A Novel Gate-level NBTI Delay Degradation Model with Stacking Effect

No Author Given
No Institute Given

Abstract. In this paper, we propose a gate-level NBTI delay degradation model, where the stress voltage variability due to PMOS transistors’ stacking effect is considered for the first time. Experimental results show that our gate-level NBTI delay degradation model results in a tighten upper bound for circuit performance analysis. The traditional circuit degradation analysis leads to on average 59.3% overestimation.
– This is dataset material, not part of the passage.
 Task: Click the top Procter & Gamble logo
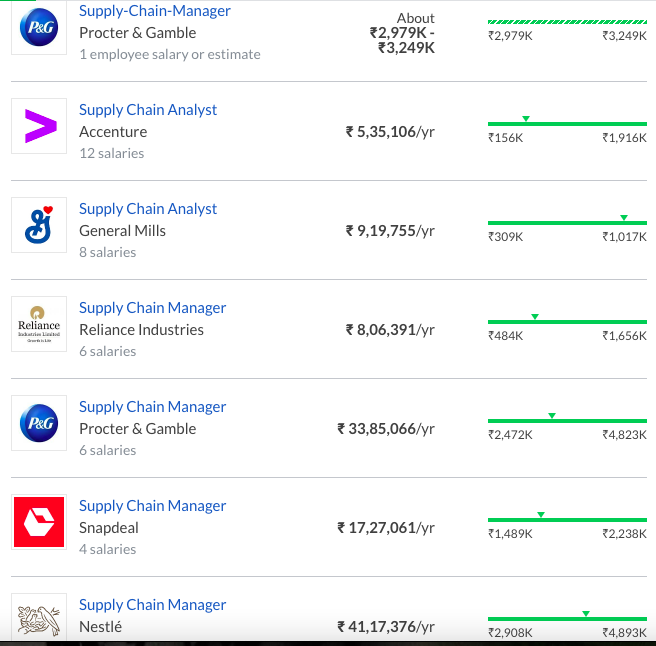(39, 27)

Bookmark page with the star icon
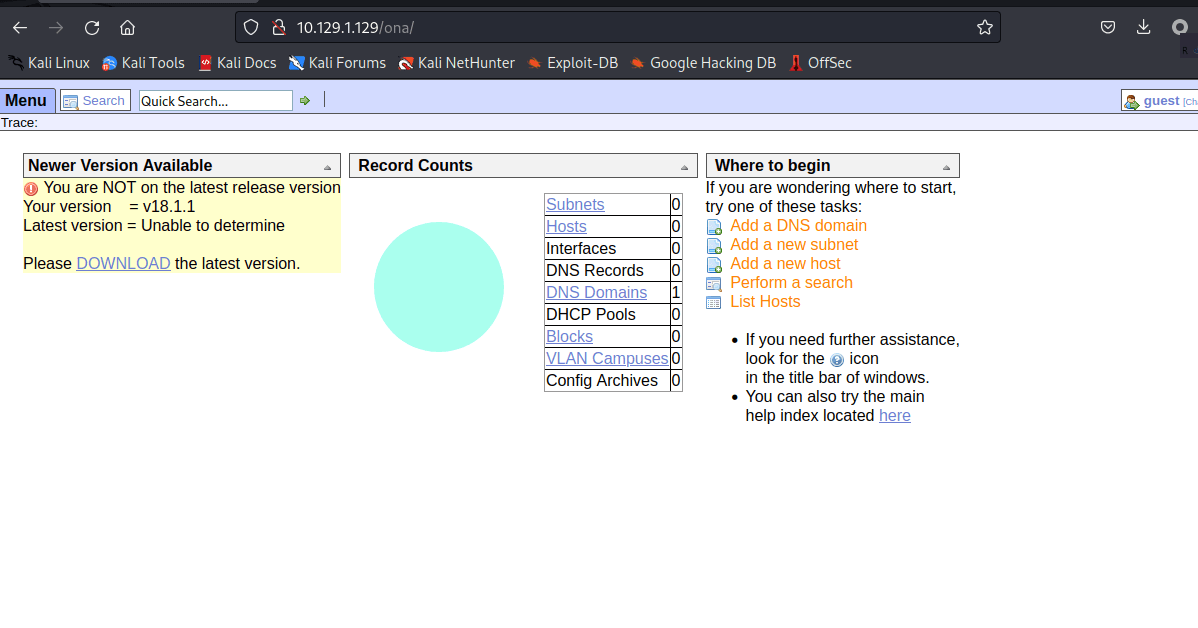(x=985, y=28)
The pin reordering technique can mitigate on average 6.4% performance degradation in our benchmark circuits.

1 Introduction

As technology scales, accelerated aging effect [1] for nanoscale devices poses as a key challenge for designers to find countermeasures that effectively mitigate the degradation and prolong system’s lifetime. Negative bias temperature instability (NBTI), which has deleterious effect on the threshold voltage and the drive current of PMOS transistors, is emerging as one of the major reliability concerns [2].
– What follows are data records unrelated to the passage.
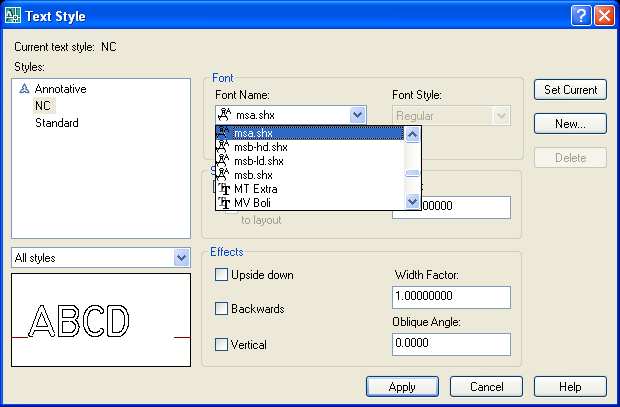Select msa.shx in the font list
The height and width of the screenshot is (407, 620).
[x=310, y=132]
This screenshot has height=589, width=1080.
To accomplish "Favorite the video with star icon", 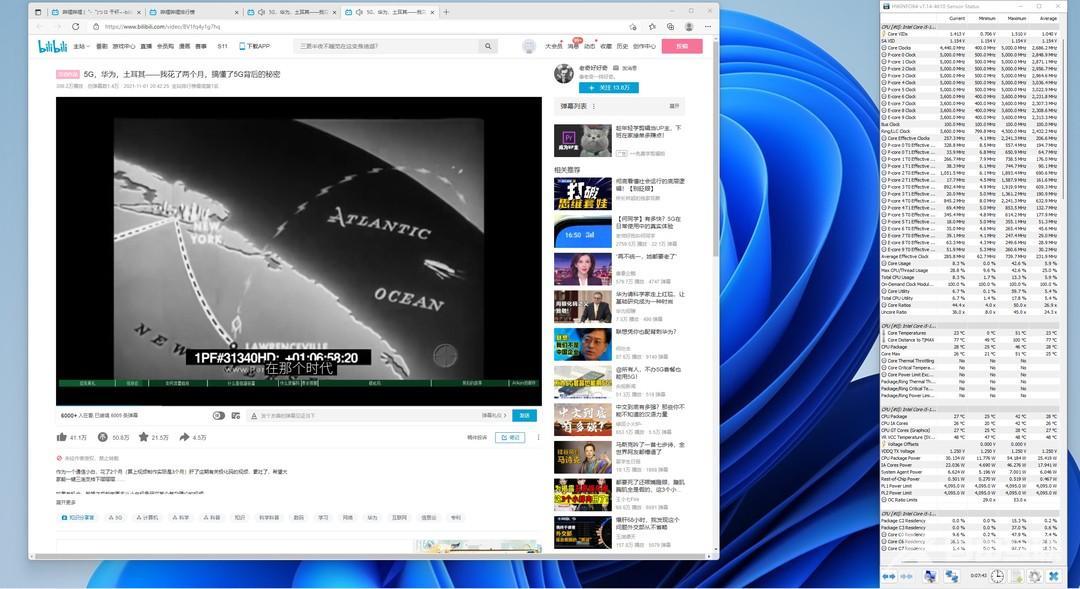I will click(x=143, y=437).
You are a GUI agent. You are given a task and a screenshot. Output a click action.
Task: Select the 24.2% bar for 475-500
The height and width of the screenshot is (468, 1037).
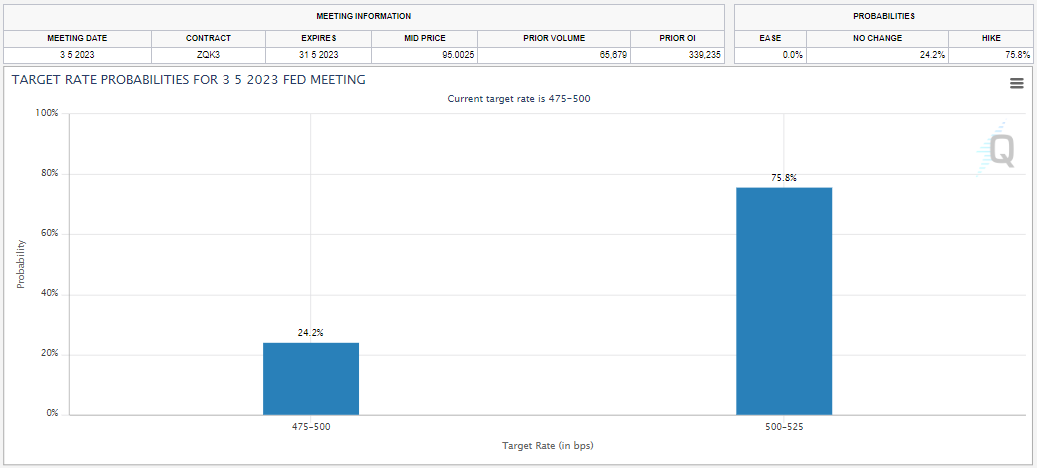311,379
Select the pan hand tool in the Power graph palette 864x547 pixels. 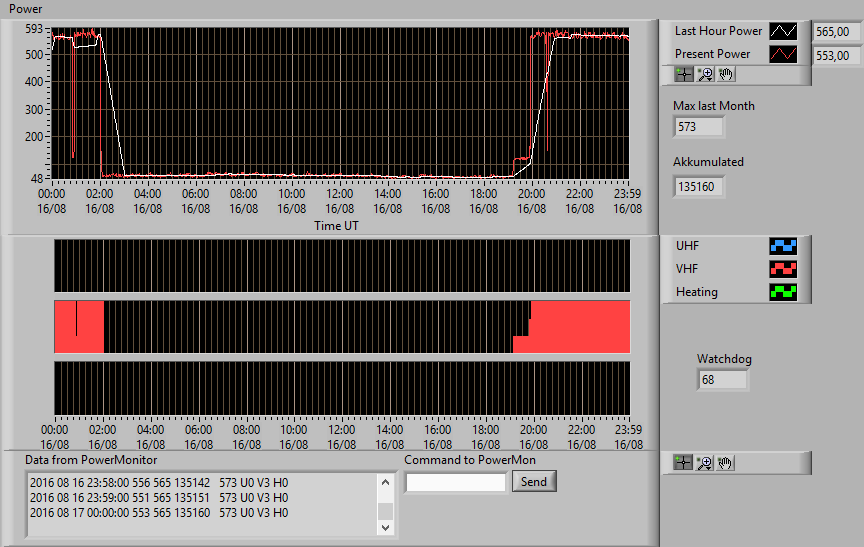click(x=726, y=74)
Due to NBTI effect, the threshold voltage of PMOS transistor is shifted, carrier mobility and drain current are reduced [3], and the performance degradation occurs [4–6]. The NBTI phenomena can be classified as static NBTI and dynamic NBTI. Static NBTI is under the DC stress condition, and the detailed physical mechanism was described in [7]. The impact of electric and environment parameters (such as electric field across the oxide and temperature) on the interface trap generation was studied in [8, 9]. Dynamic NBTI under the AC stress condition leads to a less severe parameter’s shift over long time because of the recovery phenomenon [4, 9–11].

Many analytical NBTI models have been proposed recently. The impact of NBTI on the worst case performance degradation of digital circuits was analyzed in [12]. An analytical model for multi-cycle dynamic NBTI was proposed in [13], where a recursion process was used to evaluate the NBTI effect. A predictive NBTI model was proposed in [14, 15], the effect of various process and design parameters was described. An accurate and fast close-form analytical model was proposed in [16], where temperature-aware NBTI modeling was also considered.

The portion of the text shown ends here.